Born in Garden City, New York in 1924, Aristoteles 'Telly' Savalas will always be best remembered – at least, by readers of a certain age – for his portrayal of the bald, lollipop sucking title character in the television series 'Kojak', which aired on CBS during the Seventies. However, it is somehow fitting that 'Kojak' is used, nowadays, to describe a starting hand of king-jack in Texas Hold'em poker because Savalas was, in his time, a highly accomplished exponent of the game.
By his own admission, Savalas 'gambled from day one on the streets of New York.' In 1969, while filming 'On Her Majesty's Secret Service' – in which he played villain Ernst Blofeld – he incurred the wrath of producer Harry Saltzman when he fleeced Bond star George Lazenby of his daily living expenses during a late-night poker game that he had organised for the cast and crew. Saltzman gatecrashed the game, won back the money and warned Savalas against any further exploitation of the Australian actor.

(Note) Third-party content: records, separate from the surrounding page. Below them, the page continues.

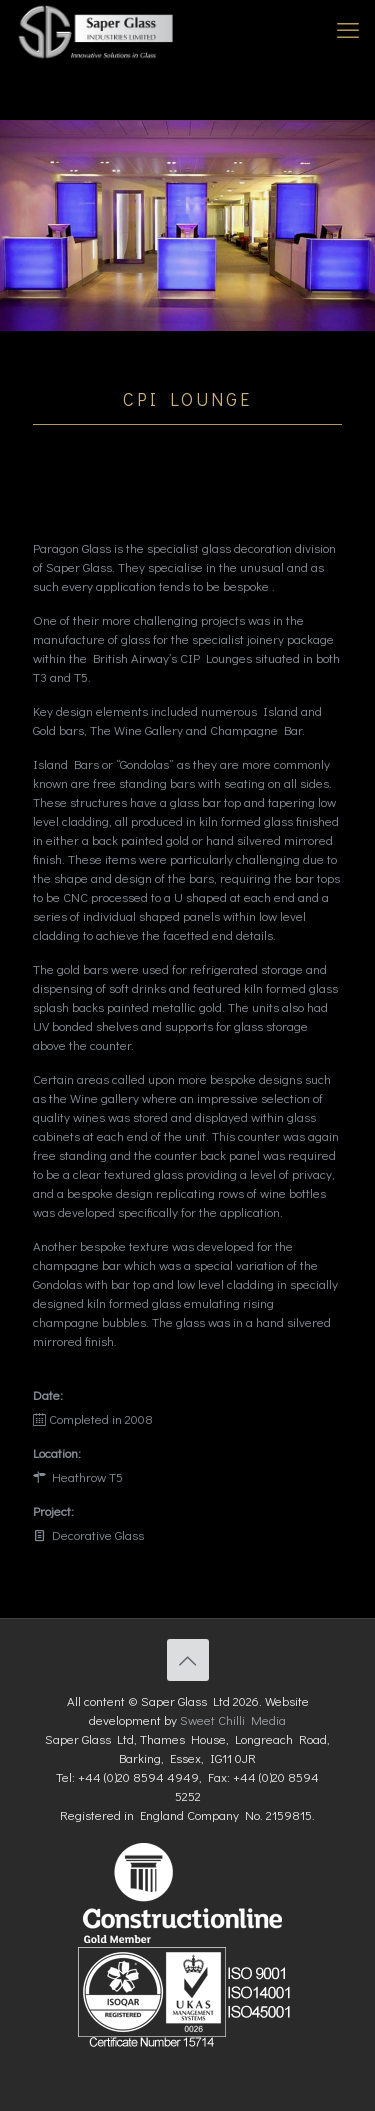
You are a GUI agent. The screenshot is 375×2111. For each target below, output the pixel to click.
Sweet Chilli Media (233, 1719)
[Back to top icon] (188, 1660)
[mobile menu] (348, 30)
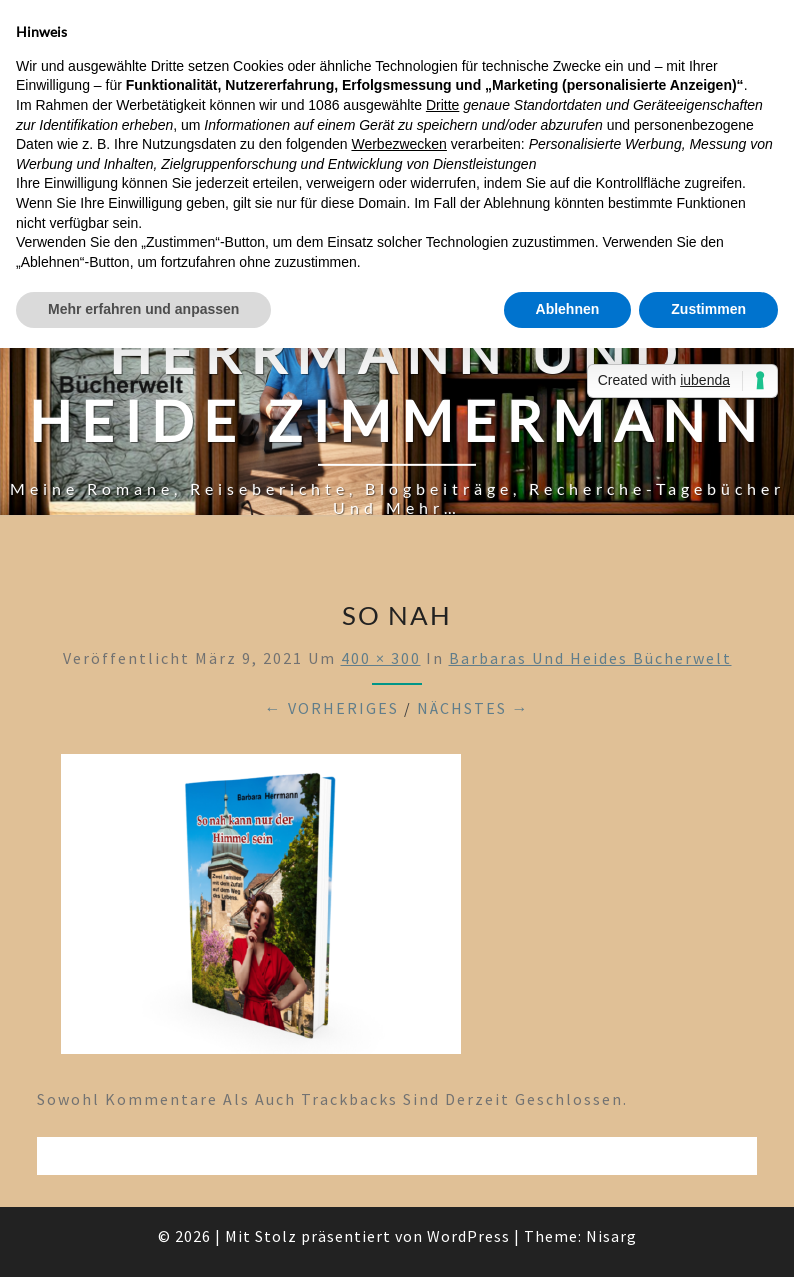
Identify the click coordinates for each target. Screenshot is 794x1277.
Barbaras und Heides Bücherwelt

Savalas made his first appearance in the World Series of Poker (WSOP) in 1985, at the age of 61, purportedly to research an upcoming film role as professional gambler Nick 'The Greek' Dandolos. Whatever his motivation, Savalas enjoyed early success, finishing third of 149 entrants in a $1,000 Limit Seven-Card Stud Hi/Lo event at Binion's, Las Vegas and cashing for $14,900. Suitably inspired, he stumped up the ante for the $10,000 No Limit Texas Hold'em World Championship at the same venue two weeks later. He did not last long, though; after just an hour or two of the four-day-long tournament, Savalas bet the last $3,500 of his dwindling stack all-in on a jack-high straight and lost to a queen-high straight.
Undeterred, Savalas continued to play in WSOP tournaments from time to time. In 1987, he finished fifth in a $1,000 Seven-Card Stud Split event, again at Binion's, and cashed for $11,650. In 1992, he enjoyed a much better run at the $10,000 No Limit Hold'em World Championship, finishing 21st of 201 entrants and cashing for $8,080. With total live earnings of $40,630, Savalas hardly set the poker world on fire, but once confessed, 'My excitement is seeing the characters around this poker game.You wouldn't believe who they are.'
Savalas' fondness for gambling was not lost on the admen from Player's Club International, who had him reprise his 'Kojak' catchphrase 'Who loves ya, baby?' after a fashion, by pitching the phrase 'It's bonus time, baby' in a series of late-night television advertisements during the Eighties. Savalas also witnessed the Las Vegas debut of a youthful Phil Hellmuth Jr. – who, in 1989, became the youngest ever winner of the WSOP Main Event – when the 'Poker Brat' took a seat next to him at a $30/$60 Seven-Card Stud 8 table in the Dunes poker room for the first time.